All plan reviews should include reviewing the plan's administrative costs, reviewing current plan features relative to any proposed new features, and assessing the performance of the plan's internal and external administrators if any duties have been delegated.
The Committee shall establish and periodically review policies concerning perquisite benefits.
The Committee shall periodically review the need for a Company policy regarding compensation paid to the Company's executive officers in excess of limits deductible under Section 162(m) of the Code.
The Committee shall determine the Company's policy with respect to change of control or "parachute" payments.
The Committee shall manage and review executive officer and director indemnification and insurance matters.
The Committee shall monitor the Company's compliance with the requirements under the Sarbanes-Oxley Act of 2002 relating to loans to directors and officers, and the Company's compliance with all other applicable laws affecting employee compensation and benefits. The Committee shall manage and review any employee loans in an amount equal to or greater than $75,000.
The Committee shall review and discuss with the Company's management the Company's compensation discussion and analysis and, based on such review and discussion, determine whether to recommend to the Board that the compensation discussion and analysis be included in the Company's annual report.
The Committee shall prepare and approve the Compensation Committee report to be included as part of the Company's annual proxy statement (the "Proxy Statement Report").
The Committee shall evaluate its own performance on an annual basis, including its compliance with this Charter, and provide any written material with respect to such evaluation to the Board, including any recommendations for changes in procedures or policies governing the Committee. The Committee shall conduct such evaluation and review in such manner as it deems appropriate.
The Committee shall periodically review and make recommendations to the Board with respect to the compensation of the Board's non-management directors. In addition, the Committee shall, at the end of each year, review the non-management director compensation and benefits.
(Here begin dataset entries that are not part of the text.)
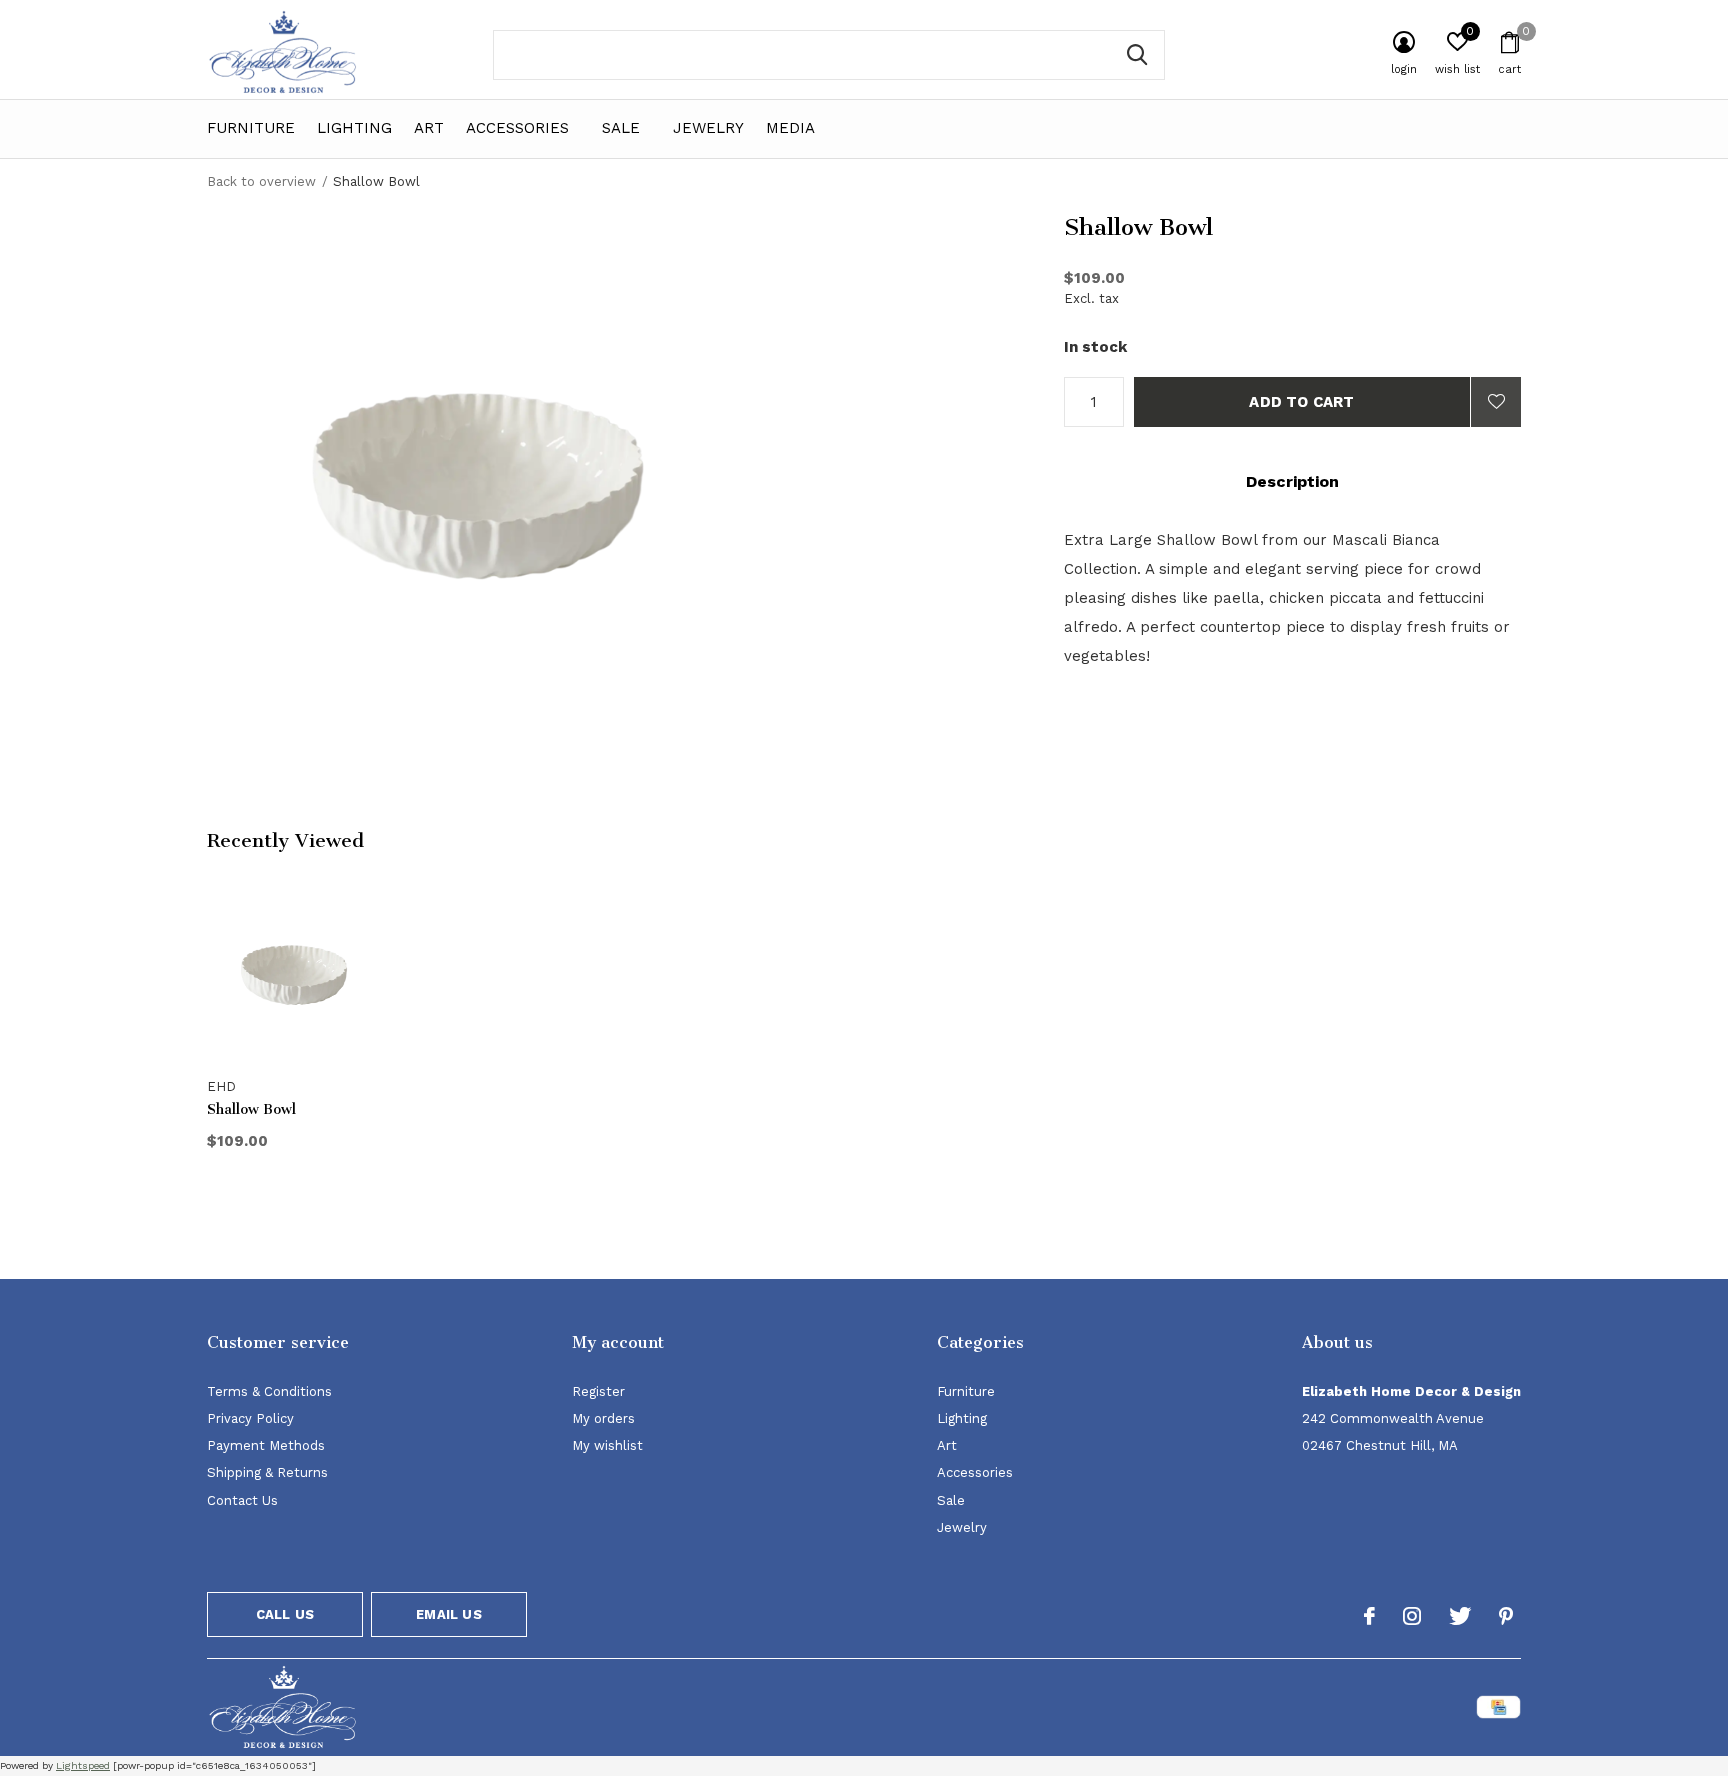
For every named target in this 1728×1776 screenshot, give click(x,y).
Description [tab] (1292, 481)
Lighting (354, 128)
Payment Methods (266, 1445)
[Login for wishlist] (1496, 402)
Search (1137, 55)
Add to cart (1301, 402)
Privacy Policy (250, 1418)
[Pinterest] (1506, 1616)
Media (790, 128)
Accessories (517, 128)
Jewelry (708, 128)
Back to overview (261, 181)
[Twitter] (1460, 1616)
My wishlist (607, 1445)
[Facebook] (1369, 1616)
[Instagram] (1412, 1616)
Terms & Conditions (269, 1391)
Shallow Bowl (251, 1109)
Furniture (251, 128)
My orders (603, 1418)
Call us (285, 1614)
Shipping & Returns (267, 1472)
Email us (448, 1614)
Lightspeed (83, 1765)
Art (429, 128)
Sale (621, 128)
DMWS (962, 1710)
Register (598, 1391)
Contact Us (242, 1500)
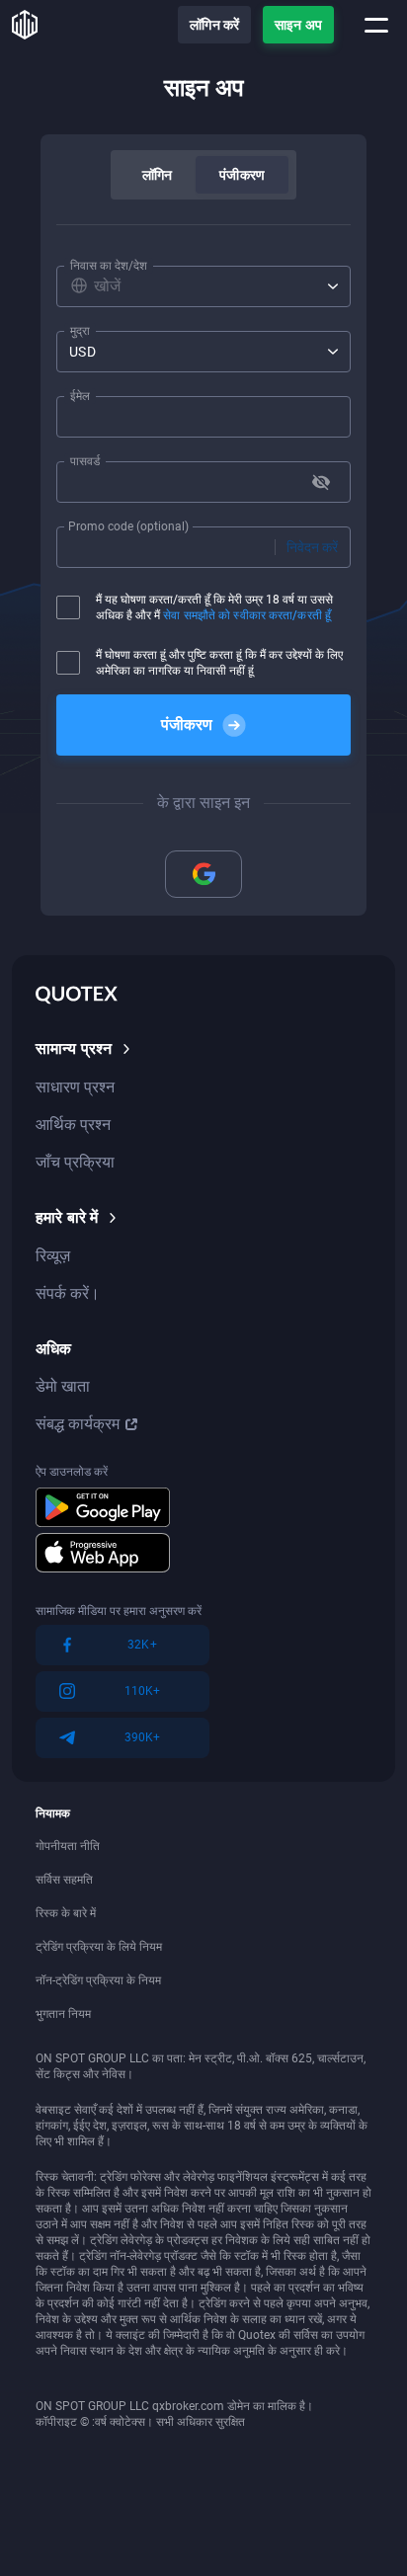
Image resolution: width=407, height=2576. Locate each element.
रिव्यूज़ (53, 1256)
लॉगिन (157, 175)
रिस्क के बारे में (66, 1913)
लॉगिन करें (214, 25)
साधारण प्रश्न (75, 1087)
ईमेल (80, 396)
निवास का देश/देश (108, 266)
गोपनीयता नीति (68, 1846)
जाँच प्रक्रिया (75, 1162)
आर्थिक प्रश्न (73, 1124)
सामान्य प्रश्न (74, 1048)
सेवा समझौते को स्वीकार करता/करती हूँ (247, 615)
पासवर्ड (85, 461)
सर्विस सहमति (64, 1880)
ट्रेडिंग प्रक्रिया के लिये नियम (99, 1947)
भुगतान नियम (63, 2014)
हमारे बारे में (67, 1217)
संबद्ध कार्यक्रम (78, 1423)
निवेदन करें (312, 547)
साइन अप (298, 25)
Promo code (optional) (128, 526)
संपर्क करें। (68, 1293)
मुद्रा (80, 331)
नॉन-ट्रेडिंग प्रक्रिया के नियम (98, 1980)
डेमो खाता (63, 1386)
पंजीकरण (242, 175)
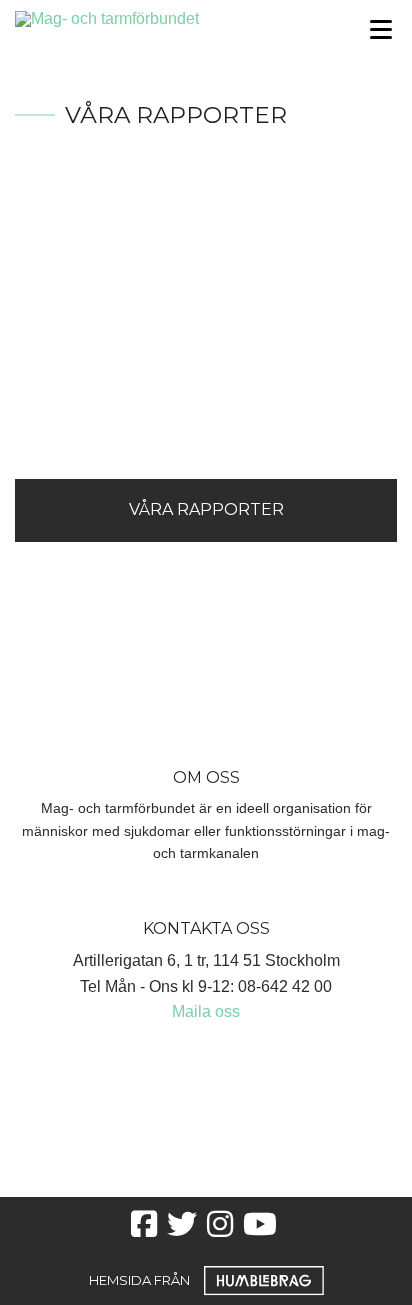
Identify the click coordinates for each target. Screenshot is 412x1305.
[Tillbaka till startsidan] (154, 17)
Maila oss (206, 1011)
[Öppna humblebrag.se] (264, 1280)
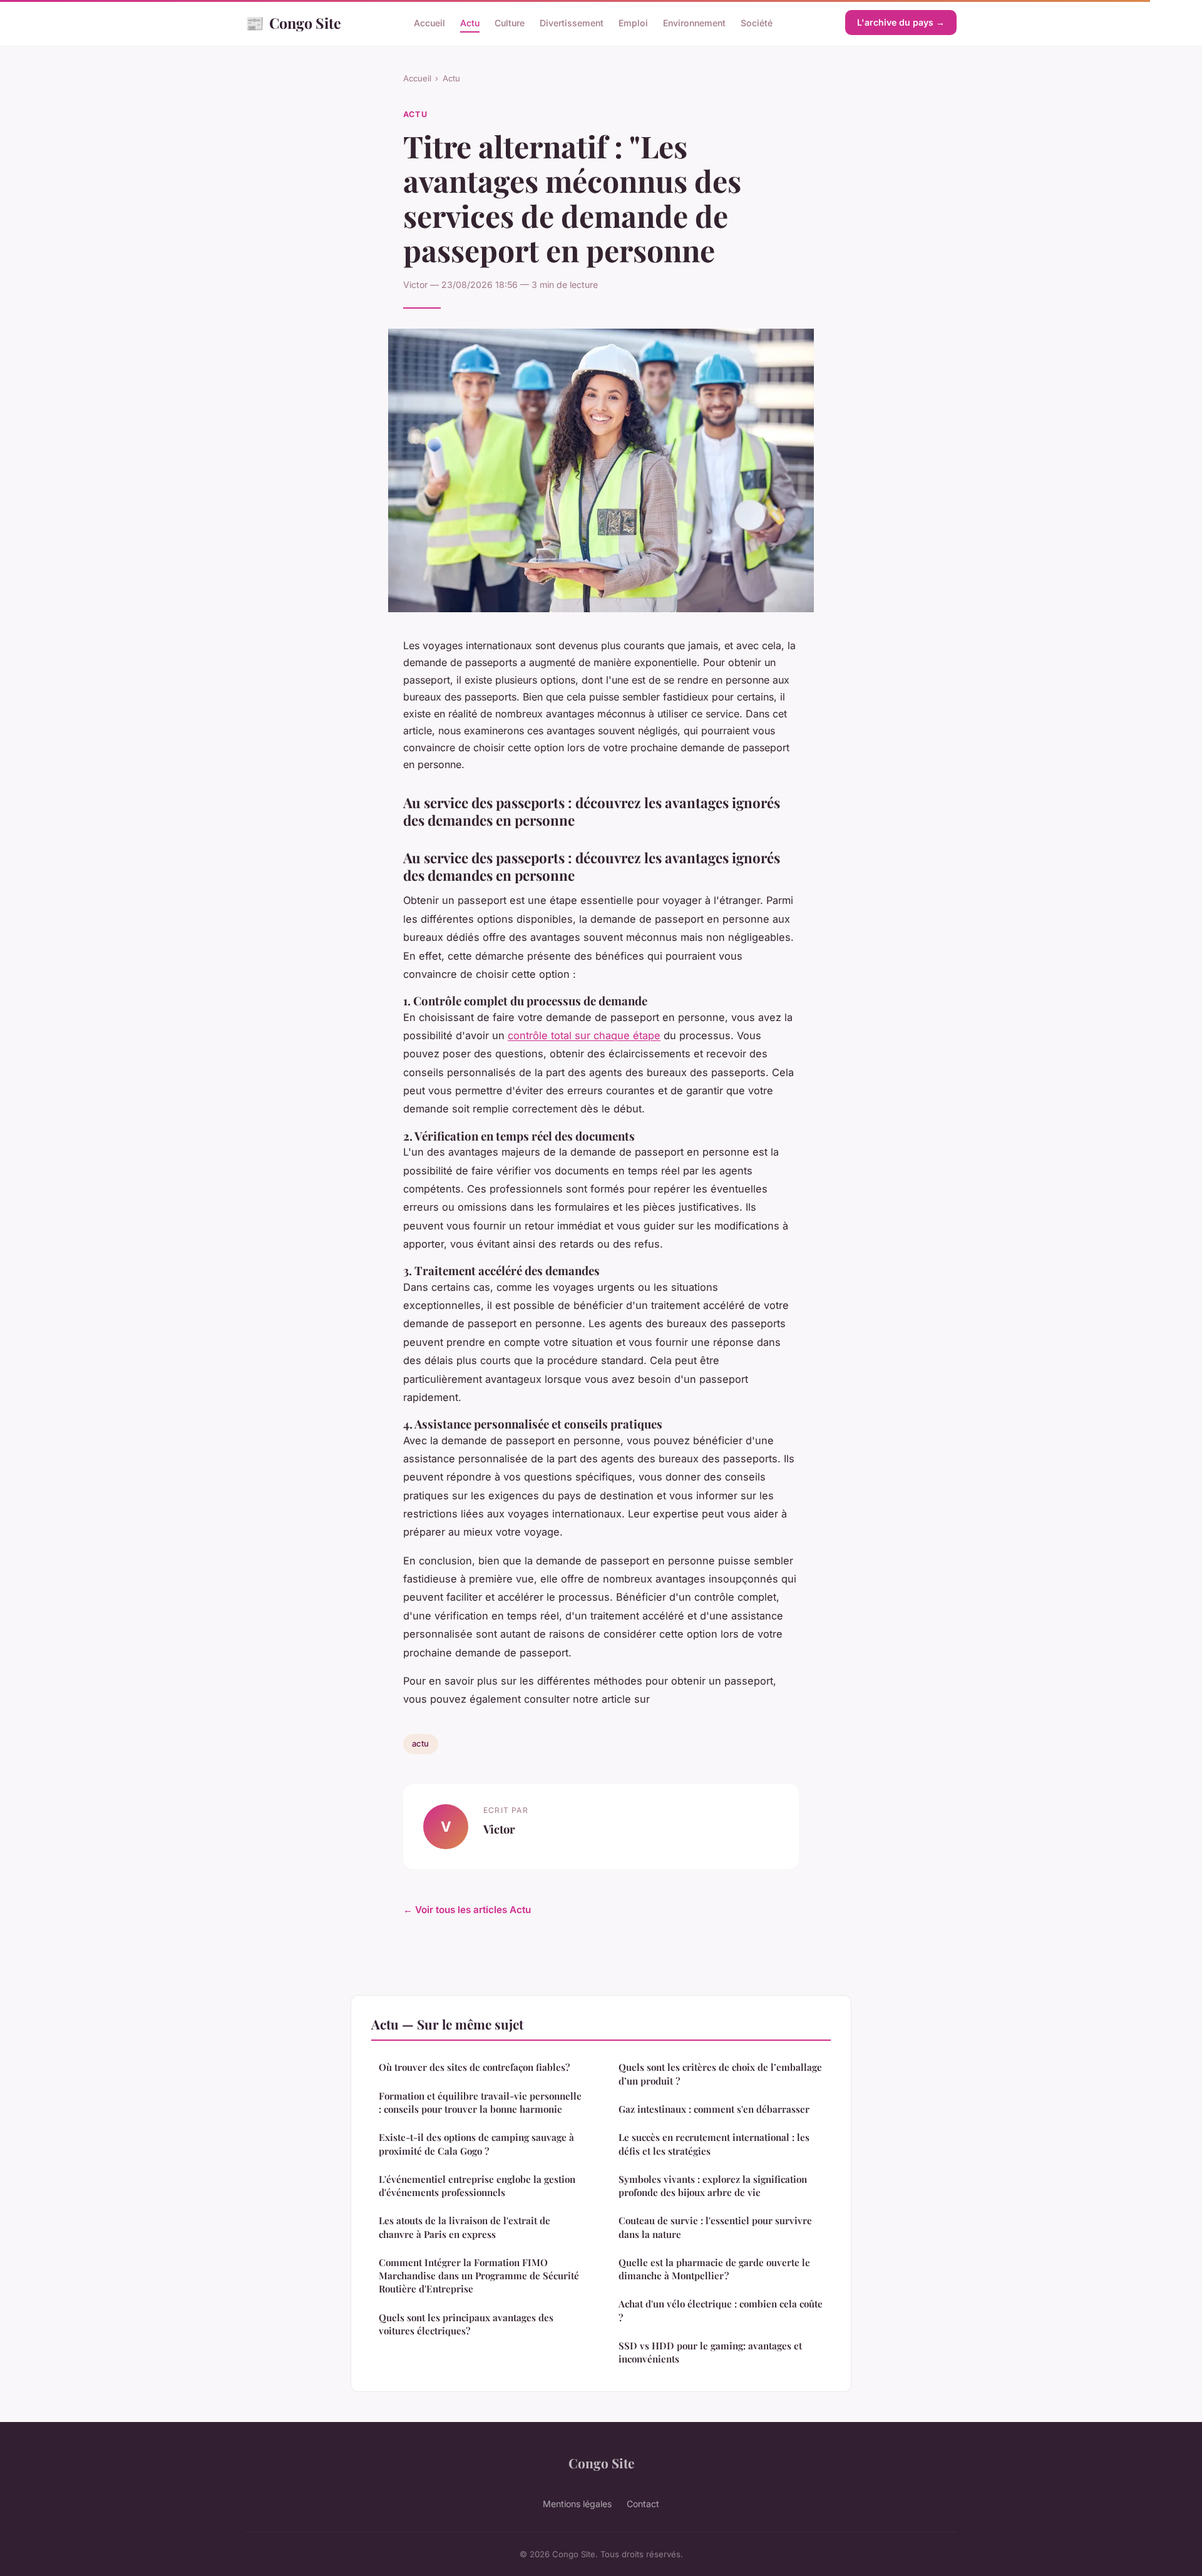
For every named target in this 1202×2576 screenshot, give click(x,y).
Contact (643, 2503)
The Committee shall review and reassess this Charter at least annually and submit any recommended changes to the Board for its consideration.
V. Delegation of Duties
In fulfilling its responsibilities, the Committee shall be entitled to delegate any or all of its responsibilities to a subcommittee of the Committee, but only to the extent consistent with the Company's certificate of incorporation, bylaws, Section 162(m) of the Code, NASDAQ rules, and other applicable law.